[RECORD LIST]
++++

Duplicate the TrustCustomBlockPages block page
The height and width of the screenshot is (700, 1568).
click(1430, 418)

++++

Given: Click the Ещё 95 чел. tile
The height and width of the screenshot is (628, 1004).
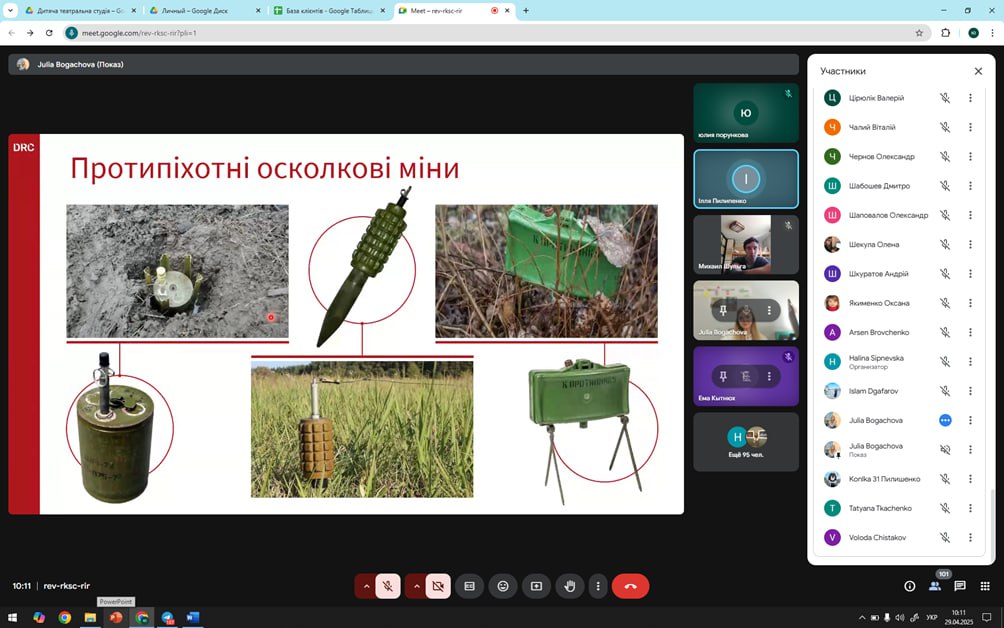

++++

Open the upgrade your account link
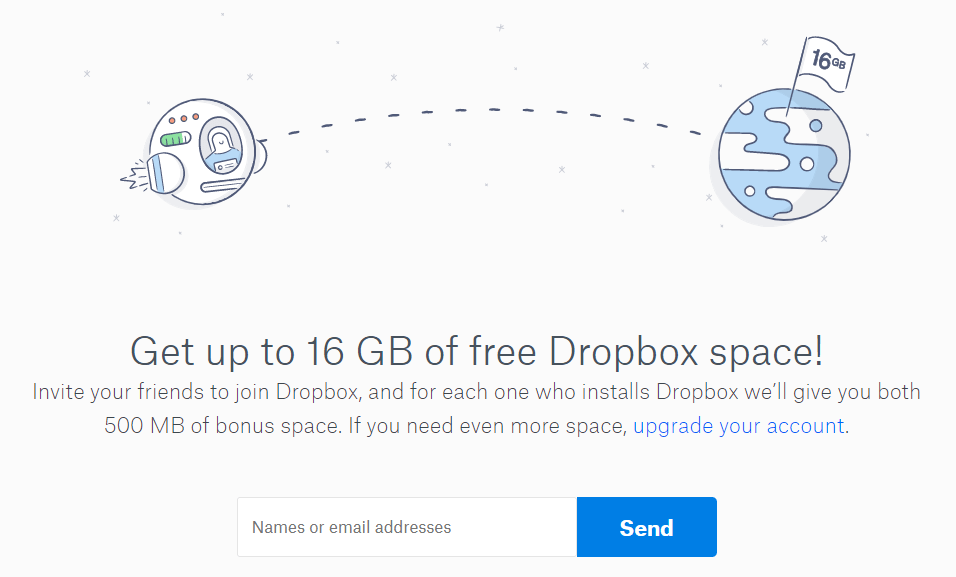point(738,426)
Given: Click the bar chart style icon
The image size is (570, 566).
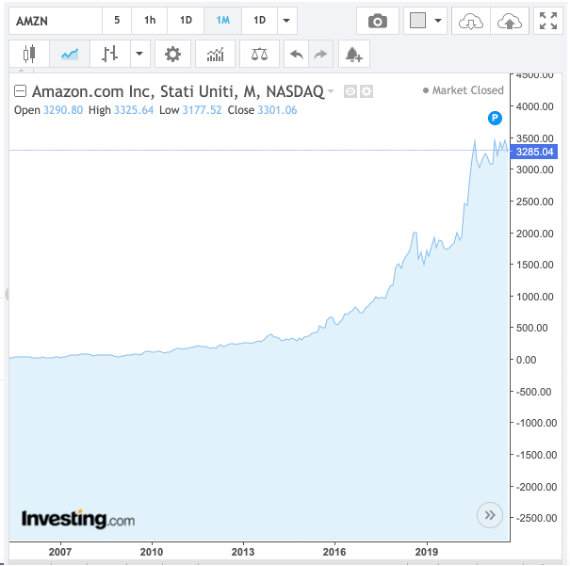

++++

Arrange the lines above as a numbered list, starting with the line that contains "Duplicate the TrustCustomBlockPages" and ending with the line that contains "click(1430, 418)". Leave out any blank lines.

1. Duplicate the TrustCustomBlockPages block page
2. The height and width of the screenshot is (700, 1568).
3. click(1430, 418)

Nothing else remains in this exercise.